Document passage:
>> start

Established in 1990, Splashy Fen is South Africa's longest-running music festival, which every Easter attracts thousands of people to a farm near Underberg, KwaZulu-Natal for a unique outdoor music experience. Also present are arts and crafts stalls, food and drink outlets, crèche and children's entertainment programme, as well as various camping and accommodation options. The most recent festival took place from the 14th-17th April 2022.

Well-known artists who have performed at Splashy Fen over the years include: Wheatus, Bowling for Soup, Kim Churchill, Syd Kitchen, Tony Cox, Steve Newman, Ladysmith Black Mambazo, Vusi Mahlasela, Koos Kombuis, Shawn Phillips, Hinds Brothers, Madala Kunene, Neill Solomon, Landscape Prayers, Tananas, Just Jinjer, Hothouse Flowers, Tree63, Dan Patlansky, Watershed, Springbok Nude Girls, The Parlotones, Prime Circle and Chris Chameleon.

>> end

Work instructions:
1. According to the Splashy Fen passage, in what year was the festival established?
2. Write the next part of the Splashy Fen passage, picking up after its list of performers.

Dataset entries:

>> start

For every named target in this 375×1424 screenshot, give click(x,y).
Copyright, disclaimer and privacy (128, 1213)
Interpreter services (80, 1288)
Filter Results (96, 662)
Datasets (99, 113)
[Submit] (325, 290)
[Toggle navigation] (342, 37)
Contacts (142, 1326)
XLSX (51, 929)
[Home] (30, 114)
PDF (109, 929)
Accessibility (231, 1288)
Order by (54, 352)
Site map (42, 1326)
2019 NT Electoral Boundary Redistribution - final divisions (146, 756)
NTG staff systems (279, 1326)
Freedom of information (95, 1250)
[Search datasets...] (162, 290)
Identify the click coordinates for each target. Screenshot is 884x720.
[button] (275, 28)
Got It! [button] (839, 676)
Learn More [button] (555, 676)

>> end
>> start

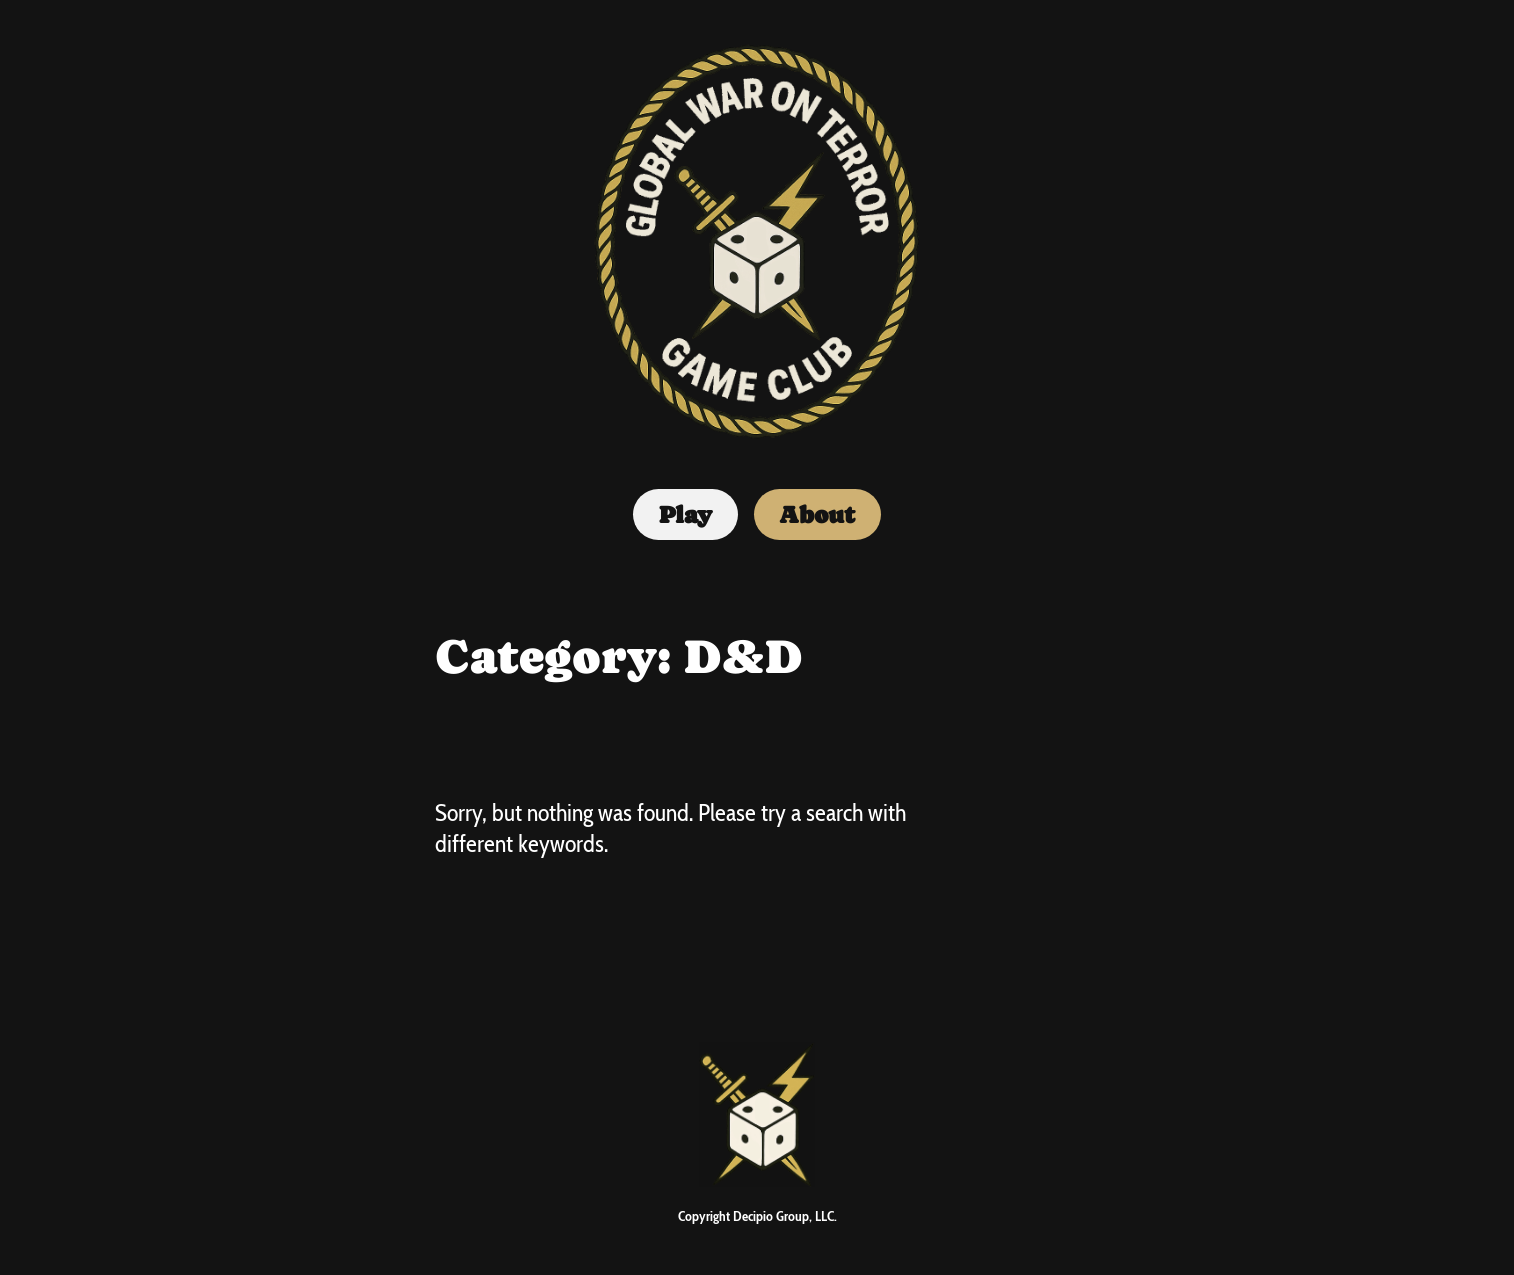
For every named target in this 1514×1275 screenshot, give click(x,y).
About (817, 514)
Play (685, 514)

>> end

Task-by-task results:
1. 1990

2.
Don Clarke, convener of the Legends of the Fen show, and his partner Dicky Roberts, have been managing and hosting the Legends showcase at the festival since 2016. This initiative brought South African icons like Steve Fataar (14 March 1943 - 31 January 2020) back to the festival. In 2019, Don Clarke and P J Powers shared the stage and performed the 1986 hit song, Sanbonani.

Ultimate Splashy Fen Song 
Don Clarke wrote the song, "Hey-na Splashy" in 2008, the year he made his debut appearance at the festival.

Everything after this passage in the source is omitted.